*** Input data ***

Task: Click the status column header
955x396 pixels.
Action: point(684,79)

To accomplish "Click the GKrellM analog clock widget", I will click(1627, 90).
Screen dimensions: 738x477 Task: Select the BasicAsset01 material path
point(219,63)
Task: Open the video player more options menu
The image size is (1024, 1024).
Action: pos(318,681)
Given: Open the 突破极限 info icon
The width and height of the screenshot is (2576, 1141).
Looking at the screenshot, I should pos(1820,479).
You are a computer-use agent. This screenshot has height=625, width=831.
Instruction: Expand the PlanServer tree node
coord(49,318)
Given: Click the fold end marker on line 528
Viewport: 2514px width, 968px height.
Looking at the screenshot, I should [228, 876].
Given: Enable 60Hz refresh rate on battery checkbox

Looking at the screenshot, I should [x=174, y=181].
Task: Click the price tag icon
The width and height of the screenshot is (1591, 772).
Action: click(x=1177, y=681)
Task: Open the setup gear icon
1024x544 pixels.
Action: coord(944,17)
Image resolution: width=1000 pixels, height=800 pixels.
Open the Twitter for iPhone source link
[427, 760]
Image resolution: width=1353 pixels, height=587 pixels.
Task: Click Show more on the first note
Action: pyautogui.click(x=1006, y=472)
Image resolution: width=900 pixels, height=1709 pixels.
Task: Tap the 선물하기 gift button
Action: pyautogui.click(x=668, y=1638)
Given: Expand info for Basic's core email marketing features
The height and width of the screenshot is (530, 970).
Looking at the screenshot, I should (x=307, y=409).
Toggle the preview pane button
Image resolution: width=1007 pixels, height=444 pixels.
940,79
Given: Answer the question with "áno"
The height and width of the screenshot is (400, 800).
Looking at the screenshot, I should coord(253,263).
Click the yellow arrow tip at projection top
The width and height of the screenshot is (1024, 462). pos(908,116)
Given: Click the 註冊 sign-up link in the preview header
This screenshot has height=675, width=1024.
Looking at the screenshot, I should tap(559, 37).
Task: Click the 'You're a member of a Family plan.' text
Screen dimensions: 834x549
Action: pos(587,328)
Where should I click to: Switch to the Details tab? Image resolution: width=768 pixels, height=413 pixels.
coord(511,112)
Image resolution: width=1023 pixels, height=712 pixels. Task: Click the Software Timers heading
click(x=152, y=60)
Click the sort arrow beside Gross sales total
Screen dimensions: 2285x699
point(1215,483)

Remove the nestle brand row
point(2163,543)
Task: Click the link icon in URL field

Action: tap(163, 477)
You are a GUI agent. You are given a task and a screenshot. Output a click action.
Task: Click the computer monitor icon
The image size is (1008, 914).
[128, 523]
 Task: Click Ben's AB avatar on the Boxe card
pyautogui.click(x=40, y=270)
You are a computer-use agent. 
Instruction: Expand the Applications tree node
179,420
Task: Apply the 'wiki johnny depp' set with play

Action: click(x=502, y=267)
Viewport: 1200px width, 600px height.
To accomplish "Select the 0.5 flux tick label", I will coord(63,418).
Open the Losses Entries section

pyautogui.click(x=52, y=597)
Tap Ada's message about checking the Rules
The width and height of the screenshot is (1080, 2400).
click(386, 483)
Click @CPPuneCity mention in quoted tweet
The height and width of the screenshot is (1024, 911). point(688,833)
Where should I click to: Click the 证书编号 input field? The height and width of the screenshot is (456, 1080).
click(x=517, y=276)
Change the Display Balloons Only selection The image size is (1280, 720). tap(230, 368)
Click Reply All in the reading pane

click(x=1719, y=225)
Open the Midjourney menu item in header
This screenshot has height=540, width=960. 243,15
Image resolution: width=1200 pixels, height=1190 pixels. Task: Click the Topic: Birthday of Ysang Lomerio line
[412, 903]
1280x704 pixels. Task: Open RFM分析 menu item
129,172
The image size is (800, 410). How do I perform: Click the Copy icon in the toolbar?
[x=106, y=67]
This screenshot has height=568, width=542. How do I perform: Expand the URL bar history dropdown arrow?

*** End of Input data ***

(Problem statement): Go through the lines above and copy any that contain "info".

(Result of this exercise):
Given: Open the 突破极限 info icon
Given: Expand info for Basic's core email marketing features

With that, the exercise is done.